* [Textauszug]
= = = =

Washington räumt letzte Hindernisse aus dem Weg


Mit rund 1,2 Millionen Toten, zahllosen Flüchtlingen, einem fraktionierten Staatswesen, dramatisch verfallenden Lebensverhältnissen und einer prekären Sicherheitslage haben die Iraker einen schrecklichen Preis für die US-amerikanische Invasion 2003 und acht Jahre Okkupation gezahlt. Ein Ende des Besatzungsregimes ist nicht abzusehen, da die Vereinigten Staaten ihre Präsenz im Zweistromland auf unabsehbare Zeit verlängern. Es ist nicht nur das Öl, welches Washington lockt, seine Hegemonie in dieser Weltregion auszubauen. Vielmehr soll der geostrategische Keil zwischen Rußland und China die Ausgangslage für die Schlachten von morgen entscheidend verbessern, die absehbar um die dramatisch schwindenden Sourcen des Überlebens geschlagen werden.

= = = =

Gespeicherte Dateneinträge
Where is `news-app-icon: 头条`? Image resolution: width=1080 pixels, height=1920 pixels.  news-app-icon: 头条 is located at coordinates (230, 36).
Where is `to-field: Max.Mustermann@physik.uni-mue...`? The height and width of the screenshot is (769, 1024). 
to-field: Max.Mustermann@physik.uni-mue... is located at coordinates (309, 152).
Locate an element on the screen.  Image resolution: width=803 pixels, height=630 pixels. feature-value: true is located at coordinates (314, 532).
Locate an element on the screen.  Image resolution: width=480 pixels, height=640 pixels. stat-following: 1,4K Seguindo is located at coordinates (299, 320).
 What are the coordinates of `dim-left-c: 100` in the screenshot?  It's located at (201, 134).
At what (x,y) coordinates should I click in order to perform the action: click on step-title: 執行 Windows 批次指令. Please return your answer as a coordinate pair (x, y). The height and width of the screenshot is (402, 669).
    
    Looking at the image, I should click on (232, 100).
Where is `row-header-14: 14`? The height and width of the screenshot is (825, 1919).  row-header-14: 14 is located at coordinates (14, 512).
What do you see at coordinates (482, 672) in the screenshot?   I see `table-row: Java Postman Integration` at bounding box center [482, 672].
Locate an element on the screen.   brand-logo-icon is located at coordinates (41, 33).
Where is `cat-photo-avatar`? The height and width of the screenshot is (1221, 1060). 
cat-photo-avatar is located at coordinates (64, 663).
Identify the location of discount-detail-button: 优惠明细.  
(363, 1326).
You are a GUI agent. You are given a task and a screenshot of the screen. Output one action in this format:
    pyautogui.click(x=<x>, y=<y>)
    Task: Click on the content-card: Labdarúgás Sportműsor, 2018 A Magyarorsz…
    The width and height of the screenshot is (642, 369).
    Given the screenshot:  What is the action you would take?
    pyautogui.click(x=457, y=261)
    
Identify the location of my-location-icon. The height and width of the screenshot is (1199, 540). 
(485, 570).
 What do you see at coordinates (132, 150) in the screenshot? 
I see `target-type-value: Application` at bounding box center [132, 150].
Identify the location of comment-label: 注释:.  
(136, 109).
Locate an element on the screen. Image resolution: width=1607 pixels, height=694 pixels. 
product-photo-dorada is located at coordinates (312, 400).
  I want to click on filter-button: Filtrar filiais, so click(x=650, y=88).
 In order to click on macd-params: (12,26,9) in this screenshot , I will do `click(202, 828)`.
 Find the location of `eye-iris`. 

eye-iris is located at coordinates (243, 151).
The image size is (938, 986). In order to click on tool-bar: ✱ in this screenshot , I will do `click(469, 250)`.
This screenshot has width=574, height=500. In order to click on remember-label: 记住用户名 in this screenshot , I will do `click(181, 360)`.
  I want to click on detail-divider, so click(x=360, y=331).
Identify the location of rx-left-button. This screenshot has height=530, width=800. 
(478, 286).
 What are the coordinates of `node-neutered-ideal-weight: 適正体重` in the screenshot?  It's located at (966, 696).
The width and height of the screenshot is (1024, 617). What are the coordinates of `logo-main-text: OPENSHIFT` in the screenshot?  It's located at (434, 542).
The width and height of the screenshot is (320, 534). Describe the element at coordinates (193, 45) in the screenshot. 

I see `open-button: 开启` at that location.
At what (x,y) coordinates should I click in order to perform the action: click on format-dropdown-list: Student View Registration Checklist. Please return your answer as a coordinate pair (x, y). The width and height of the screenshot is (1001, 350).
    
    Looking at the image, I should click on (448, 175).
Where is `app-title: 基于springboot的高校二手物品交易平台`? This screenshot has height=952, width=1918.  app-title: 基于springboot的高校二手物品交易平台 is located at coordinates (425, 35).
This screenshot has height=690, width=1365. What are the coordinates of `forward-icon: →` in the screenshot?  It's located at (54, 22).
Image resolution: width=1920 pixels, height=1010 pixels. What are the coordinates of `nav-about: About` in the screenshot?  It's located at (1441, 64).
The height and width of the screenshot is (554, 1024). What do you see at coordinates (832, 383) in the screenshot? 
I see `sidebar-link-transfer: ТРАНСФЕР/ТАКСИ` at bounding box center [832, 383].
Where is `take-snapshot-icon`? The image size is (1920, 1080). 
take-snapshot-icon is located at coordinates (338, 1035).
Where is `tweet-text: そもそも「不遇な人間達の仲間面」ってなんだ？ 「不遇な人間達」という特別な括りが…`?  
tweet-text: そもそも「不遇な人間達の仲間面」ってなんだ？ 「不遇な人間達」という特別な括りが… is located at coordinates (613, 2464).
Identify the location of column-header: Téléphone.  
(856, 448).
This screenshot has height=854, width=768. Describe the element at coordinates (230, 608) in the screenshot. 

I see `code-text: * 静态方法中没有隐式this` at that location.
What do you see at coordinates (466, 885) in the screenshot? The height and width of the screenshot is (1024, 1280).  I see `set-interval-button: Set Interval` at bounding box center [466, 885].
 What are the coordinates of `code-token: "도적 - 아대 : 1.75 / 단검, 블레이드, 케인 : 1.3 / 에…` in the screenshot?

= = = =

* [Aufgabe 1] In welchem Jahr fand dem Textauszug zufolge die US-amerikanische Invasion im Irak statt?
* [Aufgabe 2] Fassen Sie den Textauszug in zwei Sätzen zusammen.
* [Aufgabe 3] Schreiben Sie aus dem Textauszug den Abschnitt ab, der mit „Washington räumt letzte“ beginnt und bis einschließlich „Überlebens geschlagen werden.“ reicht.

* [Musterlösung 1] Im Jahr 2003.

* [Musterlösung 2] Laut dem Textauszug haben die Iraker für die US-amerikanische Invasion 2003 und acht Jahre Besatzung einen schrecklichen Preis gezahlt, unter anderem mit rund 1,2 Millionen Toten, zahllosen Flüchtlingen und einer prekären Sicherheitslage. Ein Ende der Besatzung ist nicht abzusehen, da die USA ihre Präsenz auf unabsehbare Zeit verlängern, wobei es Washington neben dem Öl auch um einen geostrategischen Keil zwischen Russland und China geht.

* [Musterlösung 3]
Washington räumt letzte Hindernisse aus dem Weg


Mit rund 1,2 Millionen Toten, zahllosen Flüchtlingen, einem fraktionierten Staatswesen, dramatisch verfallenden Lebensverhältnissen und einer prekären Sicherheitslage haben die Iraker einen schrecklichen Preis für die US-amerikanische Invasion 2003 und acht Jahre Okkupation gezahlt. Ein Ende des Besatzungsregimes ist nicht abzusehen, da die Vereinigten Staaten ihre Präsenz im Zweistromland auf unabsehbare Zeit verlängern. Es ist nicht nur das Öl, welches Washington lockt, seine Hegemonie in dieser Weltregion auszubauen. Vielmehr soll der geostrategische Keil zwischen Rußland und China die Ausgangslage für die Schlachten von morgen entscheidend verbessern, die absehbar um die dramatisch schwindenden Sourcen des Überlebens geschlagen werden.